Text shown:
Pulmonary emboli missed by CT angiography may be detected by computer aided detection programs.
Pulmonary embolism-computer aided detection (PE-CADx) was able to correctly identify 77.4 percent of cases of acute PE that were previously missed in clinical practice, according to a study published in the American Journal of Roentgenology.
Researchers from the University of Maryland School of Medicine in Baltimore undertook a retrospective study to assess the use of a PE-CADx program in the detection of pulmonary emboli that may have been missed in clinical practice.
A total of 6,769 pulmonary CT angiography (CTA) studies performed between January 2009 and July 2012 were identified for the study and assessed by a thoracic radiologist. When studies positive for PE were identified, all prior contrast-enhanced CTA studies were reviewed. Three thoracic radiologists assessed the presence, proximal extent, and number of PEs.
Studies with missed acute PE and available slice thickness of 2 mm or less were assessed with a prototype PE-CADx program. False-positive PE-CADx marks were analyzed. Outcomes of missed acute PEs were assessed in patients with both follow-up imaging and clinical data.

Raw data:

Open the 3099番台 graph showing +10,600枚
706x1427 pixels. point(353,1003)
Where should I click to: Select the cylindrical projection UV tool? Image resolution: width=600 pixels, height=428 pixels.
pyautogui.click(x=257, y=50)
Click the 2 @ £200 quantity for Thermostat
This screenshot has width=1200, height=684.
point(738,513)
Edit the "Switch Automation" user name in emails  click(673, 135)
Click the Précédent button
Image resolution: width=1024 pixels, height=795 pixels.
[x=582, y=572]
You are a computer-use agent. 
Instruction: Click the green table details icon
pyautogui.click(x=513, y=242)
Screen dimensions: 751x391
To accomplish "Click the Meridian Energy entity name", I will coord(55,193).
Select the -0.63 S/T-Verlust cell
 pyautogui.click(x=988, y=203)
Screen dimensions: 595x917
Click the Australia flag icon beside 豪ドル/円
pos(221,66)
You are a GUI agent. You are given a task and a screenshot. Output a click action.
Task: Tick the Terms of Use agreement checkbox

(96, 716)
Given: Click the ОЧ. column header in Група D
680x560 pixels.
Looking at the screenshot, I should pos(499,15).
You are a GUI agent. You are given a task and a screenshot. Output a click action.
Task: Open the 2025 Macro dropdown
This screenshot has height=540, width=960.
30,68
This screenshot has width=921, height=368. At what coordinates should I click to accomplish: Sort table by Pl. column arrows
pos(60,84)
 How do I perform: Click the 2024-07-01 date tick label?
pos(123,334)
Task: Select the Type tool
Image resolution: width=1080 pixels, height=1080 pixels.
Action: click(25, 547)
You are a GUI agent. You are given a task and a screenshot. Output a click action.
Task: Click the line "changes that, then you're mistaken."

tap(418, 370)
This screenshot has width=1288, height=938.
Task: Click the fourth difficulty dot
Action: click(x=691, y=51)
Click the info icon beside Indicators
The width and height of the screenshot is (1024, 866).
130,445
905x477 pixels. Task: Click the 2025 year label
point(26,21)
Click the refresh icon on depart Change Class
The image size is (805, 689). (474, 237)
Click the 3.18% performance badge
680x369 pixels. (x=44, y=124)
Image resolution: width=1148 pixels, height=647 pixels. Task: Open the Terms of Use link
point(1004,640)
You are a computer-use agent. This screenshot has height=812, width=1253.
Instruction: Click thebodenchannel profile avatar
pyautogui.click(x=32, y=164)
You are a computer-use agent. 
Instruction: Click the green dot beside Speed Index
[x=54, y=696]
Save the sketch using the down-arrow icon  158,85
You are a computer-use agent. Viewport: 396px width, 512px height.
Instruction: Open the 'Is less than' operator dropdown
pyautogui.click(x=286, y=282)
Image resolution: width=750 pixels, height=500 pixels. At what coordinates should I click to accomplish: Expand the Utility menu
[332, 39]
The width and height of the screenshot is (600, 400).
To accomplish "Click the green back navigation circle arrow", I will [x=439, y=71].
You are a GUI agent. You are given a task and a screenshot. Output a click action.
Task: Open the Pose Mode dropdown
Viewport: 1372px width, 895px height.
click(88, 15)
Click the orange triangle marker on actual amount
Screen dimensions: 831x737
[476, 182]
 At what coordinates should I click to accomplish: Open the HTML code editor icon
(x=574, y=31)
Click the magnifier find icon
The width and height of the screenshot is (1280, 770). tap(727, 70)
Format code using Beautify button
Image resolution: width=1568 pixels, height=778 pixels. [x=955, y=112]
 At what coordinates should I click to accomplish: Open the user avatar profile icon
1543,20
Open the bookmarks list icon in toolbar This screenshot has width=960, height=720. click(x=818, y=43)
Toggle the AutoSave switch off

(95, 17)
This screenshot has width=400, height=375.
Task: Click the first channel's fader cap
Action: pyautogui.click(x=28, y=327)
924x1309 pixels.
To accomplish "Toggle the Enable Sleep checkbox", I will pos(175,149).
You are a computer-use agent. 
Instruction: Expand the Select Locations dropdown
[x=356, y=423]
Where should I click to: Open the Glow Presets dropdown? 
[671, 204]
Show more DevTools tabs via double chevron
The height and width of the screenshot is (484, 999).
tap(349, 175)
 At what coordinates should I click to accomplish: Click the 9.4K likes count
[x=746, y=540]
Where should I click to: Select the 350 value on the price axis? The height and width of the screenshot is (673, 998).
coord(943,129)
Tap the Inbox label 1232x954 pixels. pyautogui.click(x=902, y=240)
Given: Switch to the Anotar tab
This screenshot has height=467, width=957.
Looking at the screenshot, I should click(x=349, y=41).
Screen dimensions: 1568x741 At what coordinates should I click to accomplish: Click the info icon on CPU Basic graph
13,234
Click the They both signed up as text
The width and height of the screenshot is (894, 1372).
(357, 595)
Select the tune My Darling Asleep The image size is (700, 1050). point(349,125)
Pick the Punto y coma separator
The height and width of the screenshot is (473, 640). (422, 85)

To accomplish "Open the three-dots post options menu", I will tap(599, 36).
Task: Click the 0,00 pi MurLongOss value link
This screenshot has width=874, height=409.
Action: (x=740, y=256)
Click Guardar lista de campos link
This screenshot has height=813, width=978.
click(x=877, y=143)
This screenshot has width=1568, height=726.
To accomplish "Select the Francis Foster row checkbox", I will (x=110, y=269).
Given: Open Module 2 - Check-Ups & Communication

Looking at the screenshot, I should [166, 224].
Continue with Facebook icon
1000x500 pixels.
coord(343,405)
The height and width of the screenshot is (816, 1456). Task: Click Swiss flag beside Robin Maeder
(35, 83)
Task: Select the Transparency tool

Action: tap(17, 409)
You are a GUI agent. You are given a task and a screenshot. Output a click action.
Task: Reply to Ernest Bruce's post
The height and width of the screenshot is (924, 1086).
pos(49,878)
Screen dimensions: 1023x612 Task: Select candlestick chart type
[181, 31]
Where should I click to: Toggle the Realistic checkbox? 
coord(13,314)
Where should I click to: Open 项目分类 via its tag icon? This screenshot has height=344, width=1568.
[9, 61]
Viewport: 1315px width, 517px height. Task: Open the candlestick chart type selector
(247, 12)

Task requirements:
From the PE-CADx study text, write out the passage that begins at the words "Researchers from the" and ends after the words "and clinical data.".

Result of this exercise:
Researchers from the University of Maryland School of Medicine in Baltimore undertook a retrospective study to assess the use of a PE-CADx program in the detection of pulmonary emboli that may have been missed in clinical practice.
A total of 6,769 pulmonary CT angiography (CTA) studies performed between January 2009 and July 2012 were identified for the study and assessed by a thoracic radiologist. When studies positive for PE were identified, all prior contrast-enhanced CTA studies were reviewed. Three thoracic radiologists assessed the presence, proximal extent, and number of PEs.
Studies with missed acute PE and available slice thickness of 2 mm or less were assessed with a prototype PE-CADx program. False-positive PE-CADx marks were analyzed. Outcomes of missed acute PEs were assessed in patients with both follow-up imaging and clinical data.